Cash Cash singles chronology
| "Millionaire" (2016) | "Broken Drum" (2016) | "Matches" (2017) |

Fitz and the Tantrums singles chronology
| "HandClap" (2016) | "Broken Drum" (2016) | "Roll Up" (2016) |

Music video
- "Broken Drum" on YouTube

= Broken Drum =

"Broken Drum" is a song by American electronic music group Cash Cash. The song was released on June 17, 2016, as the fourth and final single from their fourth studio album Blood, Sweat & 3 Years. It features guest vocals from Michael Fitzpatrick from Fitz and the Tantrums.

The song peaked at number 44 on the US Hot Dance/Electronic Songs chart and reached the Russia Radio Airplay chart at number 120.

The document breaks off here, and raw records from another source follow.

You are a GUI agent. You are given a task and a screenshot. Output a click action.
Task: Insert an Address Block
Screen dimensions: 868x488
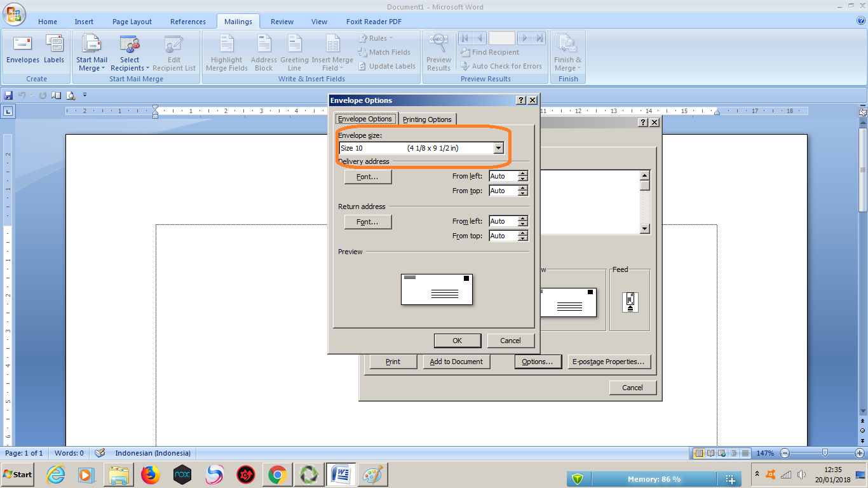coord(263,53)
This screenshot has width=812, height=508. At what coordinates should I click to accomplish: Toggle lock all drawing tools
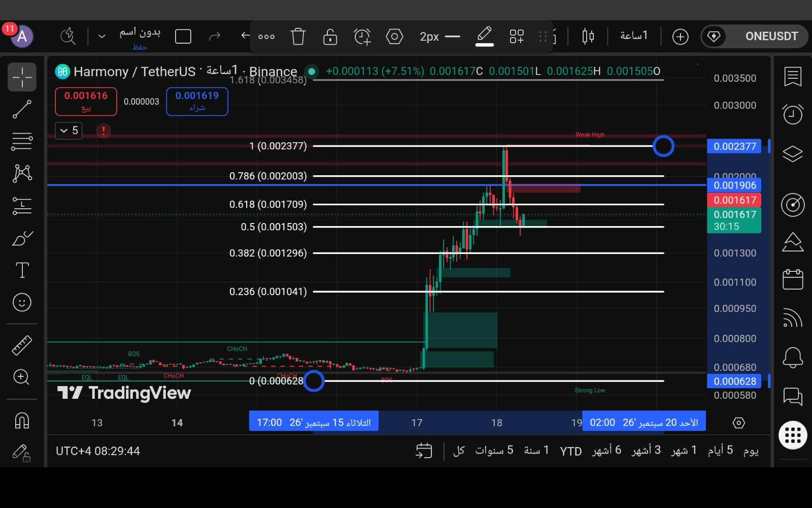(22, 453)
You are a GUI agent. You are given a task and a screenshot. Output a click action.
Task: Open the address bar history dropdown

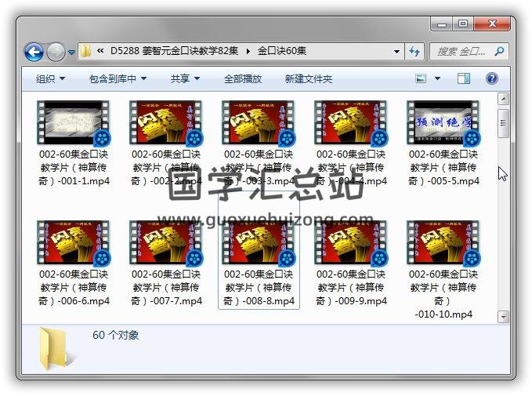point(396,52)
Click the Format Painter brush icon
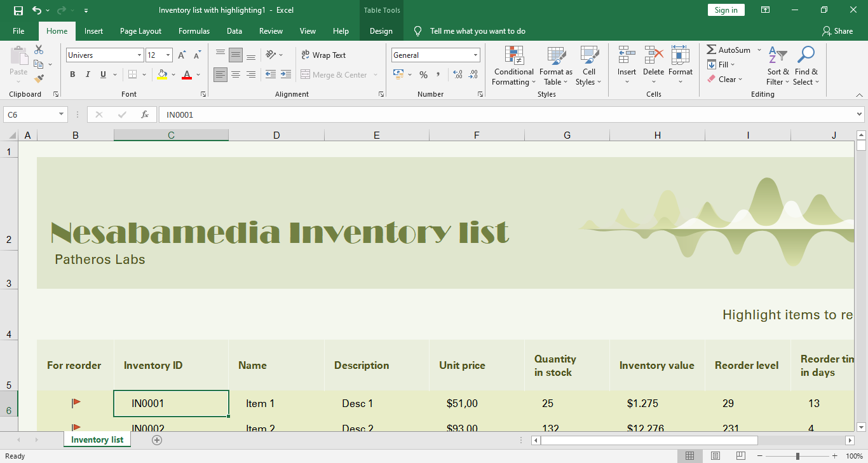The height and width of the screenshot is (463, 868). click(x=39, y=79)
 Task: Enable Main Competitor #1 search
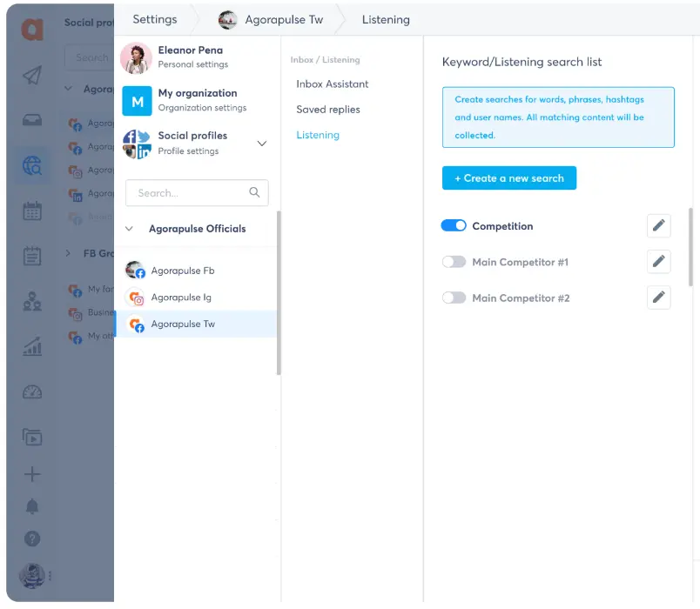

==Background and composition==
"Broken Drum" was written by Samuel Frisch, Jean Paul Makhlouf, Alex Makhlouf and Michael Fitzpatrick while production was handled by the group themselves. According to Jean Paul Makhlouf, the song was "one of those super simple ditties" where the group avoided overthinking while recording the track. Michael Fitzpatrick described the collaboration as "mutual" and "knew this song was going to be fire" soon after recording. Lyrically, the song is about a post-relationship longing. Musically, the song has been described as a "tropical-tinged, saxophone-lead" track.

==Music video==
The music video for "Broken Drum" premiered on June 17, 2016. It was filmed at the Marquee Nightclub in Las Vegas, Nevada, over Memorial Day Weekend. Directed by Joe Zohar, the video shows the group riding through the desert on the way to Las Vegas where the group picks up a lost saxophone player. It also features cameo appearances from Wiz Khalifa and Busta Rhymes.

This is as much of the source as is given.